··· Document

Žižek: Yeah, okay. I'm In. 


A few months back Diane and I saw Examined Life, an intriguing film about philosophy and how it relates to our lives. The film has many intriguing interviews — I was most excited to see and hear the honorable Cornel West. I'd read bits and pieces from Avital Ronell at New College (thanks to Dallas Taylor and Nate Walker, if memory serves). And I'd read Peter Singer's book Animal Liberation in high school.

One of the other memorable interviews in the film is with Slovenian Marxist-Lacanian philosopher Slavoj Žižek, standing before a big mountain of trash and insisting that a true ecology movement could not (and certainly should not) avoid engagement with the refuse of our civilization.

Enter Jon Broad, who was the one who insisted long ago that I watch Barton Fink. Thus, I have come to appreciate his taste in the life of the mind. (Ya like how I wove them things together there?) He told me at a social gathering about how he's been reading Žižek and enjoying him, and I mentioned seeing him in Examined Life.

······

**Directions for this task**
Rewrite the blog post from "A few months" down to "in high school.", switching "high school" to "junior high". The rows that come next have no connection to the blog post.

··· Entries provided

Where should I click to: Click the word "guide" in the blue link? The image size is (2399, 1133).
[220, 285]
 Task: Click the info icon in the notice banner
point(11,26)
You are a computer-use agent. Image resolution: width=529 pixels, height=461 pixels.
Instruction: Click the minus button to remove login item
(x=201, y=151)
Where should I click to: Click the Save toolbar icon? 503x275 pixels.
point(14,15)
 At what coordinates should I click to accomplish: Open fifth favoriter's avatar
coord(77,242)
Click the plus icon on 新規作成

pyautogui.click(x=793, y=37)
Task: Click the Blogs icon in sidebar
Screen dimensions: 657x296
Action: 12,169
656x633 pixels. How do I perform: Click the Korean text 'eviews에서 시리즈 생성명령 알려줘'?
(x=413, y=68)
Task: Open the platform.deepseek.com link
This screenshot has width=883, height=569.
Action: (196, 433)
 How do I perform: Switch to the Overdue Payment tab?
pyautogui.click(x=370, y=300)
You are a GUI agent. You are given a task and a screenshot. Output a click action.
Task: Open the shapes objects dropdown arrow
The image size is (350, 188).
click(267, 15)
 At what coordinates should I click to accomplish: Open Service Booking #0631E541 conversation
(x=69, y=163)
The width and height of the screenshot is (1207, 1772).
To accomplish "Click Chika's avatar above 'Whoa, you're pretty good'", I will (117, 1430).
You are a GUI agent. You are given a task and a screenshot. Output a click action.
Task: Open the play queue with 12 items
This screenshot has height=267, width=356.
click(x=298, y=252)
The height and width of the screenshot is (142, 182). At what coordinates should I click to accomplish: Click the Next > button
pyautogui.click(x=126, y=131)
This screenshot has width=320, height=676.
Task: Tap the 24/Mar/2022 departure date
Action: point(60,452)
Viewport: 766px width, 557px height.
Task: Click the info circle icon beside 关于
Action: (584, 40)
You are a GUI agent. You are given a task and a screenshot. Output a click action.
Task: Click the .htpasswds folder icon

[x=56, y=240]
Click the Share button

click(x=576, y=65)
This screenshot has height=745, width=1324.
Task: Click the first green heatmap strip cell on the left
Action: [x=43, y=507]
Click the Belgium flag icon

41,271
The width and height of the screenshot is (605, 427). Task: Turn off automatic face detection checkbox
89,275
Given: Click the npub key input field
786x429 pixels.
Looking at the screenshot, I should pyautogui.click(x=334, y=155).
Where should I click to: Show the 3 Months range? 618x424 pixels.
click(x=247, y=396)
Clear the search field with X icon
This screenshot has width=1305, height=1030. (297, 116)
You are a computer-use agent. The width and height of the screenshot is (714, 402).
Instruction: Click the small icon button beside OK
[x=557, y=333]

······

**Answer to the exercise**
A few months back Diane and I saw Examined Life, an intriguing film about philosophy and how it relates to our lives. The film has many intriguing interviews — I was most excited to see and hear the honorable Cornel West. I'd read bits and pieces from Avital Ronell at New College (thanks to Dallas Taylor and Nate Walker, if memory serves). And I'd read Peter Singer's book Animal Liberation in junior high.